Pastor Tunde Bakare of the Latter Rain Assembly, has called for a total overhaul of the education system in the country to create the right quality of student graduates.
Bakare disclosed this on Friday to News Agency of Nigeria (NAN) on the sideline of the Bill and Melinda Gates Foundation’s Annual Goalkeepers meetings in New York.
According to him, the current system has huge implications on the economic development and life outcomes of young people, adding that the rate of unemployment and crime was currently on the high side.
He said education should be a priority of every government in order to address such challenges and reverse the ugly trend.
Bakare said: “In the past, when you are coming out from the university, there are regular jobs, car loan and other facilities that will keep you in the country.
“Right now, because of lack of jobs, job creation has become a major issue. Our young people are now taking to crime and are benefiting from proceeds of crime and kidnapping.
“But with the right policy in place, we can inject new ideas that will create jobs for our people.

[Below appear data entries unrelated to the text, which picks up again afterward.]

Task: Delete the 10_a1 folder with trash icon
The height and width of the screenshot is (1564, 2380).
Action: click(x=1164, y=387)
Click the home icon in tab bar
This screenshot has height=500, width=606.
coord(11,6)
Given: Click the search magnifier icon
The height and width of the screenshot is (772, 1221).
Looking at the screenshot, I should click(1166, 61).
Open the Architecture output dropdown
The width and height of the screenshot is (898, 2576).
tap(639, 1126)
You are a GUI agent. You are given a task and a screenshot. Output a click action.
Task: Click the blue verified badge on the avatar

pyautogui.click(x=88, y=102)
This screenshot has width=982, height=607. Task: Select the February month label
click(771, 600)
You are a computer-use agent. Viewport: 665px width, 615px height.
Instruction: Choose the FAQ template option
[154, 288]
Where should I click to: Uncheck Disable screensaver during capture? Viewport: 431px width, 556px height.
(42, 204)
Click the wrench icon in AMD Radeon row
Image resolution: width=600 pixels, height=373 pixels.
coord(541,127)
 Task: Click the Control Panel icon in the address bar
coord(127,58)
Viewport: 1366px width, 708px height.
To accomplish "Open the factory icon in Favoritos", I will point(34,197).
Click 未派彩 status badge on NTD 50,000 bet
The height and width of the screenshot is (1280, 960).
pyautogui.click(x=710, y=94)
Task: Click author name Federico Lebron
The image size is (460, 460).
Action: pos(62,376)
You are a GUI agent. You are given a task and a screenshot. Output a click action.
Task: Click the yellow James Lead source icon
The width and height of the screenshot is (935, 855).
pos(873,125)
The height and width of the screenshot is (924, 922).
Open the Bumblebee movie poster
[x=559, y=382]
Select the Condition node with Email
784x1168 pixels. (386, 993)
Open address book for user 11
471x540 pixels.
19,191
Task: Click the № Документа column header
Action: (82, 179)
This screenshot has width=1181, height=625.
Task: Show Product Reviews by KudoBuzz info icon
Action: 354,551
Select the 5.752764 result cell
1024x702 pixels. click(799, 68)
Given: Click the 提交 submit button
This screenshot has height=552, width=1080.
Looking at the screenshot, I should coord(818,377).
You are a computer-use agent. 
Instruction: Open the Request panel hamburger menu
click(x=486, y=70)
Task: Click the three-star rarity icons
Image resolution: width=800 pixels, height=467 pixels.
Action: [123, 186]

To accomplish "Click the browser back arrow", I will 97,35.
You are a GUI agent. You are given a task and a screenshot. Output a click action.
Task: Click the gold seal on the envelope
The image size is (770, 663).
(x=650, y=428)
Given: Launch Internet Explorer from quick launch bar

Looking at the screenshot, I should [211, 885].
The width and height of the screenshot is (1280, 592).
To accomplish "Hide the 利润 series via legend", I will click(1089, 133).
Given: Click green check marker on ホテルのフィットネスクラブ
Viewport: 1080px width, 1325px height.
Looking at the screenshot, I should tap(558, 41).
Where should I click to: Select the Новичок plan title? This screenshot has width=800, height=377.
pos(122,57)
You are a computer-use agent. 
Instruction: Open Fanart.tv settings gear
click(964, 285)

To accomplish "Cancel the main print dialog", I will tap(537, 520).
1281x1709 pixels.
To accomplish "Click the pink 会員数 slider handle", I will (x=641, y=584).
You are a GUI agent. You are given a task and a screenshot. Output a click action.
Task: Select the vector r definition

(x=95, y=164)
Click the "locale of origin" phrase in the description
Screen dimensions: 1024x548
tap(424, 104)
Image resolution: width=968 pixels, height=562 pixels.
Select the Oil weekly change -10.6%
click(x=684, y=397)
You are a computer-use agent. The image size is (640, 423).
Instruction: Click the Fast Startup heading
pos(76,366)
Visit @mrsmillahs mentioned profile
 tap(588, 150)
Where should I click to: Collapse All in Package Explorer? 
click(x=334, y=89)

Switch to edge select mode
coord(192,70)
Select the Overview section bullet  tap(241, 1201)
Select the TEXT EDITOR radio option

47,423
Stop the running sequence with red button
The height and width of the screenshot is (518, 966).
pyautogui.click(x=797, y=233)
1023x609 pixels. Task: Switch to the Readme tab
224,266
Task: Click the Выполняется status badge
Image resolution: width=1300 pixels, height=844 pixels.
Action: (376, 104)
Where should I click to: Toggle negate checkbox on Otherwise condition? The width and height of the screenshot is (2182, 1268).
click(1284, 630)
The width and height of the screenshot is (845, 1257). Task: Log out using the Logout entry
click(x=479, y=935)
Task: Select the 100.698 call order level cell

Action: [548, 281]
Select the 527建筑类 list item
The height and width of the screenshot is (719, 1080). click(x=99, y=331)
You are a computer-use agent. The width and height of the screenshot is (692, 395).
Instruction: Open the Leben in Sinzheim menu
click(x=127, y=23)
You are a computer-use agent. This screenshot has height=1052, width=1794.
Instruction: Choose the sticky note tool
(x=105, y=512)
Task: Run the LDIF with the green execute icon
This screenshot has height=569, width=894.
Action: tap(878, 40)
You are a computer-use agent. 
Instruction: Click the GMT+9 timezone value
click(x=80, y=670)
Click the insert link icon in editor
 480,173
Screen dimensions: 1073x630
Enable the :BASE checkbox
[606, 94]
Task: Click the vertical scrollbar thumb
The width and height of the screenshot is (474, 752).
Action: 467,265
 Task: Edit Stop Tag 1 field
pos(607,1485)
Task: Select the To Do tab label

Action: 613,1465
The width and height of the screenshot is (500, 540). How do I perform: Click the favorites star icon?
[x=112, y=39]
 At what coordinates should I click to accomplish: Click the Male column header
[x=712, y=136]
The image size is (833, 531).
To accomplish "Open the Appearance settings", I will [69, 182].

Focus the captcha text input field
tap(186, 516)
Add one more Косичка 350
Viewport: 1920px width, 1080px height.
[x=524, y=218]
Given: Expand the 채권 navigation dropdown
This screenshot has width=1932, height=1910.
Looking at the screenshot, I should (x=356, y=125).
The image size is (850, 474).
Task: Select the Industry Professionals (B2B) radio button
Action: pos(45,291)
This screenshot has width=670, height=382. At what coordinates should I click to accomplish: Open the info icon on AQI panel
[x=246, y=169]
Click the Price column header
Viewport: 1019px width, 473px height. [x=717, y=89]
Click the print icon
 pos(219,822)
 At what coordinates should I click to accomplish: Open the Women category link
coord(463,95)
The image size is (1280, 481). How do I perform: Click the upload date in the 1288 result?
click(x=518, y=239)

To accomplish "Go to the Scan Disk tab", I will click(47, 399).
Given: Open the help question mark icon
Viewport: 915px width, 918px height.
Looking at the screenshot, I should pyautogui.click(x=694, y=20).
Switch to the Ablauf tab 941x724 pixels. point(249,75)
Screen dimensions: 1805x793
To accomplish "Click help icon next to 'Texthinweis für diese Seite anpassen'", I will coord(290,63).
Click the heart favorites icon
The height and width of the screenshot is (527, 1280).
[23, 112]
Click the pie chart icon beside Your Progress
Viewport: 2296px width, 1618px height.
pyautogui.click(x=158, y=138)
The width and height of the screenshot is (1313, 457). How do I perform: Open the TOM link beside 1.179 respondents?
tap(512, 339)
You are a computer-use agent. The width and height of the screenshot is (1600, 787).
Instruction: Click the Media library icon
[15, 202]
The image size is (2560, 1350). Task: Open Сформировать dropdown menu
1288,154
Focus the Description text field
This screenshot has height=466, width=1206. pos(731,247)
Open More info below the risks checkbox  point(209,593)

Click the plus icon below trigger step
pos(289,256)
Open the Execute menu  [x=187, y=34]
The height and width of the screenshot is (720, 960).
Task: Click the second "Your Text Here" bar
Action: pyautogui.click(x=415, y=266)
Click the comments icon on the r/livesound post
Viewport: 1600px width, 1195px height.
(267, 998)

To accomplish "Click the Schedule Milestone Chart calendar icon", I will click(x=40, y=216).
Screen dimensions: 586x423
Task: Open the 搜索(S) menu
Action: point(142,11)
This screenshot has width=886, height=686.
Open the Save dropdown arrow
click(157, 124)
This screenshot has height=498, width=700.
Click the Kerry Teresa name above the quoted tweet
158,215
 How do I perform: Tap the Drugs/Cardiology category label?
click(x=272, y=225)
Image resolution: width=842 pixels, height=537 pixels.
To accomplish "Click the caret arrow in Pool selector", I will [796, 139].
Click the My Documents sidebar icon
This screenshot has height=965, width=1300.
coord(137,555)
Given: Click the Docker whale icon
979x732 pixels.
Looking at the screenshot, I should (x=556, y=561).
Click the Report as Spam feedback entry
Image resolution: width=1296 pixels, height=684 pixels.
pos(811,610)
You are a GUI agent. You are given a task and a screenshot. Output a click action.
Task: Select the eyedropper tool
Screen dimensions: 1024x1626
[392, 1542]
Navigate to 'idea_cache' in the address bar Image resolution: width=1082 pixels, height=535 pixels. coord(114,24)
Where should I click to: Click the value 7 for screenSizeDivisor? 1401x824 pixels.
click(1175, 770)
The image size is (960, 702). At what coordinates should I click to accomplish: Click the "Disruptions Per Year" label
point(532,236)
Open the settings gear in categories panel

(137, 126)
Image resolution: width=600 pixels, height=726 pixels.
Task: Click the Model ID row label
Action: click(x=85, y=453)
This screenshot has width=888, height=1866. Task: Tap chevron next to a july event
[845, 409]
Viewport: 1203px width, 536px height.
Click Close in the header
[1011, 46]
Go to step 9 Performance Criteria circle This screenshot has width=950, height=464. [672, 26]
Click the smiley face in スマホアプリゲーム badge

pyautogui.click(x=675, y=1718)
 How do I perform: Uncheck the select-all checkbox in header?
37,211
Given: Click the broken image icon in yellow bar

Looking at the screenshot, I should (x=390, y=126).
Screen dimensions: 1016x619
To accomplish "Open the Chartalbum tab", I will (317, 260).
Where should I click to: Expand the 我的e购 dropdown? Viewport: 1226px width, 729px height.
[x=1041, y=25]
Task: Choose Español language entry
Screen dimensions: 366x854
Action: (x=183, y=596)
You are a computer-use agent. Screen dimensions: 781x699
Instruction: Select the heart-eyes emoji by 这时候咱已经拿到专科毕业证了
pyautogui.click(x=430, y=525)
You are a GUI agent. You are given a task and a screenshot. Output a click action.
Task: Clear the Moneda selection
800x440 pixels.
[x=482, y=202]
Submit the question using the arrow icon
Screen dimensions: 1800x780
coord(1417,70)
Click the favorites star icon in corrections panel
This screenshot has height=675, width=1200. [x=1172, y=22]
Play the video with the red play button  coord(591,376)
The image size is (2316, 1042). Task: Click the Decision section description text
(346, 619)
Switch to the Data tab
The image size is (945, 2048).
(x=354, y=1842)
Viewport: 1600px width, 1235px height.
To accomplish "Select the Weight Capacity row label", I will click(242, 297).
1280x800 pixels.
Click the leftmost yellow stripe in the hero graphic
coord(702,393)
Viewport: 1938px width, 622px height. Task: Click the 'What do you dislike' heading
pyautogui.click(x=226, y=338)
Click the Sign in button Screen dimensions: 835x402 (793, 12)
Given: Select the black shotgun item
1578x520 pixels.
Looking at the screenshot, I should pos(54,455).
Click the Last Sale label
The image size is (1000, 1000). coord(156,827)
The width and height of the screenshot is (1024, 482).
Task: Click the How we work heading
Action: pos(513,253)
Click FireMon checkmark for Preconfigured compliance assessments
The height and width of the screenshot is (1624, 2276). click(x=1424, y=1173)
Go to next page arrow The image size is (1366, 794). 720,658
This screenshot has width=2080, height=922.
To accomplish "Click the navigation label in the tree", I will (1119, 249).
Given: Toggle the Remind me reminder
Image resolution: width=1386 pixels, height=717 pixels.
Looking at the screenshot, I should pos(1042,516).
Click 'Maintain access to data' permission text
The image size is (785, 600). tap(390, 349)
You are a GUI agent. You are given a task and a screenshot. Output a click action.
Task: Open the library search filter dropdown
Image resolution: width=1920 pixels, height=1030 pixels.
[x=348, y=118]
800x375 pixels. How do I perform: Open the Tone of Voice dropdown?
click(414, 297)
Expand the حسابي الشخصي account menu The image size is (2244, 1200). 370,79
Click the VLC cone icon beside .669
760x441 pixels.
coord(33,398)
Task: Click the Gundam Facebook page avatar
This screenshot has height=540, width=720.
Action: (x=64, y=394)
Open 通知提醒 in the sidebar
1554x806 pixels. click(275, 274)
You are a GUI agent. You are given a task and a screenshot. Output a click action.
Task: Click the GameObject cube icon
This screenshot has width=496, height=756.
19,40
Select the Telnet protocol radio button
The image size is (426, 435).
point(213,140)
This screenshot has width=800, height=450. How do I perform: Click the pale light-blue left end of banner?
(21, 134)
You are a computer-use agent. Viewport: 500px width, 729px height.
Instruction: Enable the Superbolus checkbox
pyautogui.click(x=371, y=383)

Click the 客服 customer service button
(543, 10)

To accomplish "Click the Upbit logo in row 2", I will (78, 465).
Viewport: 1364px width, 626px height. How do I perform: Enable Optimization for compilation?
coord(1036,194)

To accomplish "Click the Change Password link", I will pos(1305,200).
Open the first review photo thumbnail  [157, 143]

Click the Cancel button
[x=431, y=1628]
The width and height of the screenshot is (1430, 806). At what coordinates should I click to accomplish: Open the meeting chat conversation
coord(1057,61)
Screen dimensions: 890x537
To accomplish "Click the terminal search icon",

“I trust God that the right leadership will come. I call them a new breed without greed that will consider others and begin to create opportunities for us within our countries.
“About 50 per cent of our youth are not employed and 25 per cent of them are not employable. So, there is something fundamentally wrong with our education system that is producing semi-illiterates.”
The pastor, therefore, called on the government to review the education curriculum among other things.
He said that Nigeria would need graduates better educated and able to cope and compete in the world.
Bakare also called on the current administration to introduce additional programmes that would address rising poverty and inequality in Nigeria.
NAN recalls that the 2018 Human Capital Index Report of the World Bank showed that an average child born in Nigeria will only be 34 per cent productive when he or she grows up after completing education and in good health.
According to the World Bank, children in Nigeria can expect to complete 8.2 years of pre-primary, primary and secondary school by age 18.
However, when years of schooling are adjusted for quality of learning, this is only equivalent to 4.2 years, showing a learning gap of four years.
Also, the Bill and Melinda Gates Foundation’s 2019 Inequality Report showed that the quality of education people receive differs depending on the state or local government area they live.
In Nigeria, the report showed that an average person in Ado-Ekiti, Ekiti State has more than 12 years in education whereas the average person in Garki, Jigawa State has only five years.